__Exercise goal__: Carry on the piece below on artificial intelligence in radiology, picking up after its last sentence.
Selected excerpt: Begin
Artificial Intelligence: Own it Now

There is much concern over the potential of Artificial Intelligence (AI) and job security in all fields, and when it comes to medicine, radiology seems to particularly be in the crosshairs. This uncertain territory, as well as the unfamiliar jargon, only adds to the fear. Terms such as "deep learning," "machine learning," "big data" and so on induce more than just a flutter of unrest. As with all things unfamiliar to us-including AI-the best way to curb irrational fears is to get the facts and learn. AI has the potential to transform the practice of radiology in the modern era, and instead of being left behind, we must use our expertise as master diagnosticians and imaging experts to properly guide the AI revolution and positively impact radiologic care. Not only can AI improve our workflow efficiency, productivity, accuracy, and satisfaction, but it can most importantly help improve the quality, outcomes, and delivery of our imaging patient care.

Several practical implementations of AI have already been studied and put to use, providing a glimpse of our future. A team at The Ohio State University led by Prevedello et al. developed an AI algorithm which automatically evaluated head CT studies as they were scanned for critical findings to help appropriately order the studies by severity on the radiologist's worklist. The algorithm was successfully able to identify acute hemorrhage, mass effect, hydrocephalus and suspected acute infarcts, and flag these studies to be read first by the radiologists in that busy, high-volume practice (1). This work demonstrated great promise for further developing similar algorithms to make the initial assessment and guide the radiologist to review studies with potentially critical findings first to deliver timely patient care. Rather than "competing" with radiologists, AI hence can aid radiologists to provide an even better service to patients.

Other future avenues of improving the radiology workflow include AI delving into the sometimes hundreds of medical notes and previous radiology reports to help the radiologist generate a more clinically relevant report efficiently. AI can potentially mine the patient's electronic medical record for pertinent medical and surgical history, labs, and reported physical exam findings. This automatization alone could provide the radiologist with helpful clinical history leading to better interpretations for our increasingly complex patients. Likewise, AI can increase our accuracy and productivity by automatically measuring lesions and correlating size changes with prior studies, so we can focus on our roles as interpreters of the findings and as consultants to our colleagues and patients-an emphasis of the ACR's Imaging 3.0 initiative. In addition to helping provide better imaging care, this role of AI will likely improve our work environment, job satisfaction, and reduce burnout as we get to focus more on our patients and the true application of our expertise in patient care while reducing the mundane, repetitive aspects of our work.
Selected excerpt: End
Available data: Begin
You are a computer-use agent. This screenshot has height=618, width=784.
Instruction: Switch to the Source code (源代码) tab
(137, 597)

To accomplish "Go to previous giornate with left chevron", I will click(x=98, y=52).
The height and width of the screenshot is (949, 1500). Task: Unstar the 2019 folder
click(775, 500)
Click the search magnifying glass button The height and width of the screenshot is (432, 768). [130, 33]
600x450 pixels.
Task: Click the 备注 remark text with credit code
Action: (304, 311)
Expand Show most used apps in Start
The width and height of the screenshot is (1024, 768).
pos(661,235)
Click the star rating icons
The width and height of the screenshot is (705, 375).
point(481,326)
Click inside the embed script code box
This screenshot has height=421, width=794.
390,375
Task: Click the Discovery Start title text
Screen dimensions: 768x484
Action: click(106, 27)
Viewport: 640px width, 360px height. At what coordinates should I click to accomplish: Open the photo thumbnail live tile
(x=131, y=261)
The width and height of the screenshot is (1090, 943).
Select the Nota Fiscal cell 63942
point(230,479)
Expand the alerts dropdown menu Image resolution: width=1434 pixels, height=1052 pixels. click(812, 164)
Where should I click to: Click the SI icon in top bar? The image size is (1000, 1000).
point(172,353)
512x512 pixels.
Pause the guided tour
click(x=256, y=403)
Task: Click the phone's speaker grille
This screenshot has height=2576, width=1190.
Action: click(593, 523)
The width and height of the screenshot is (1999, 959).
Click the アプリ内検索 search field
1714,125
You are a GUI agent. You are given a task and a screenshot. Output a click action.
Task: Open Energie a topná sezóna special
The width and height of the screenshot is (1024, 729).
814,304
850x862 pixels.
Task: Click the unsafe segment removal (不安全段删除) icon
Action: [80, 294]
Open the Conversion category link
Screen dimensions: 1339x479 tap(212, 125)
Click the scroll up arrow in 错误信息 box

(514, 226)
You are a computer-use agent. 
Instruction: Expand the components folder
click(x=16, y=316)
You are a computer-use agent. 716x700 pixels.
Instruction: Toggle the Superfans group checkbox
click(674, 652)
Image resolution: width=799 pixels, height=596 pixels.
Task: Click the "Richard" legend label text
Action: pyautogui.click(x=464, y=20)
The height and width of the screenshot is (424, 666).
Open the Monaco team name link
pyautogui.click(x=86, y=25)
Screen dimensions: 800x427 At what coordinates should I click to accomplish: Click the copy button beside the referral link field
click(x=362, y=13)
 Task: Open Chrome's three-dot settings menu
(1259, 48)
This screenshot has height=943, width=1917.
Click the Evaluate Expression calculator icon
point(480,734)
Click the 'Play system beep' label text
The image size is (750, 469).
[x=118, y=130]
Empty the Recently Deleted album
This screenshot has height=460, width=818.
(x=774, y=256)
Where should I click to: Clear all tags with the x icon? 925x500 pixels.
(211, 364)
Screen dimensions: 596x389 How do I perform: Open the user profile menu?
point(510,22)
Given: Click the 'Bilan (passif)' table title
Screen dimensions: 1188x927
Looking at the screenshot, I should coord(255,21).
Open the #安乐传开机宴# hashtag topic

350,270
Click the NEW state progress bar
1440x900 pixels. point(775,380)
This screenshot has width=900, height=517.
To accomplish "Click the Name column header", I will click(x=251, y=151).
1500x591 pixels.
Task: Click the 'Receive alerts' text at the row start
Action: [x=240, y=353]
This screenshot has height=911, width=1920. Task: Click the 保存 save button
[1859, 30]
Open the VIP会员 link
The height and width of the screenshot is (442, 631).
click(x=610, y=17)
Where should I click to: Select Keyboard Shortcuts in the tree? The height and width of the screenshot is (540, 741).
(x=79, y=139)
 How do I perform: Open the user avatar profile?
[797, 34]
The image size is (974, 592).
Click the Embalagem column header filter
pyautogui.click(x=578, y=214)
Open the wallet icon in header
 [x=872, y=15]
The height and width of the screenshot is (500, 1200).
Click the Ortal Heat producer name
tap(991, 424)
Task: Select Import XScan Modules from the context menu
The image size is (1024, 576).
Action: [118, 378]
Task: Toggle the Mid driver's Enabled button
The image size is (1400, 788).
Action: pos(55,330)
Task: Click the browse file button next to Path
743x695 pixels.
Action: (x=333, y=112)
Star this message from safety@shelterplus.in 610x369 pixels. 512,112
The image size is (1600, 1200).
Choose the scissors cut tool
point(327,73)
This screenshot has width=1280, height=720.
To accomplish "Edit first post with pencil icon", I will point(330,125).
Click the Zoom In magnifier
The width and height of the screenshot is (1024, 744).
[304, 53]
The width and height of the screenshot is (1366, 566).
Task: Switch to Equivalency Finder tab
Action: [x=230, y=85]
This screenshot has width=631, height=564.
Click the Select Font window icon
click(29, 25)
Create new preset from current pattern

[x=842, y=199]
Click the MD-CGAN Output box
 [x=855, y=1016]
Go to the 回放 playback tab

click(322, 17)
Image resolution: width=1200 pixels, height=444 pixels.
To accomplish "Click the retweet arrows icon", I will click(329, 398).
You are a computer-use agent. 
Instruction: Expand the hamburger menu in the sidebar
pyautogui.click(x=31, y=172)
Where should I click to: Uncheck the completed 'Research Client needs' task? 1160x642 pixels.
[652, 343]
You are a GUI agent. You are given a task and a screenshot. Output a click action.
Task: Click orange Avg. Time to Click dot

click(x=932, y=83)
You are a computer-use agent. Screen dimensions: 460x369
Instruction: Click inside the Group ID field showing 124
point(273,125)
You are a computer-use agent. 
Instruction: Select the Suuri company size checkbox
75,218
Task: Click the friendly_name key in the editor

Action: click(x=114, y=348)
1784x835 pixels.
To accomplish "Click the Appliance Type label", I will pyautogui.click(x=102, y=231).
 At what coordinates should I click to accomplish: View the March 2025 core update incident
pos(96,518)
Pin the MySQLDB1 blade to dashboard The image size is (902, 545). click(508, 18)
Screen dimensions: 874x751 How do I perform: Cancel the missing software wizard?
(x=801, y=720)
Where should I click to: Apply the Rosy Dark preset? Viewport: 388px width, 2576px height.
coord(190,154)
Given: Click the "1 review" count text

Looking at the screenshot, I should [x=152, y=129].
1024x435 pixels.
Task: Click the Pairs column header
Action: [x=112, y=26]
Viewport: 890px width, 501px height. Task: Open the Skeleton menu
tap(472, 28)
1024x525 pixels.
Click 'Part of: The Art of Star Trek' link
Available data: End
__Reply__:
In addition to gains in improved finding detection and efficiency, the potential role of AI in prognostication and personalized therapies is enormous. AI applications such as texture analysis can have implications in detecting whether a lesion is benign or malignant and further predicting long-term outcomes, acting essentially as a non-invasive digital biopsy. A recent study by Choi et al. demonstrated the potential role of this analysis in predicting outcomes of pancreatic adenocarcinoma evaluated by MRI (2). Another work by Digumarthy et al. showed successes in reliably predicting well- and poorly differentiated lung malignancies evaluated by CT (3). As we embrace our role as experts in imaging informatics, we can use such tools to provide better consultations to our patients and our colleagues. In fact, such synergistic tools can solidify our role at the center of healthcare delivery, rather than replace or outcompete us.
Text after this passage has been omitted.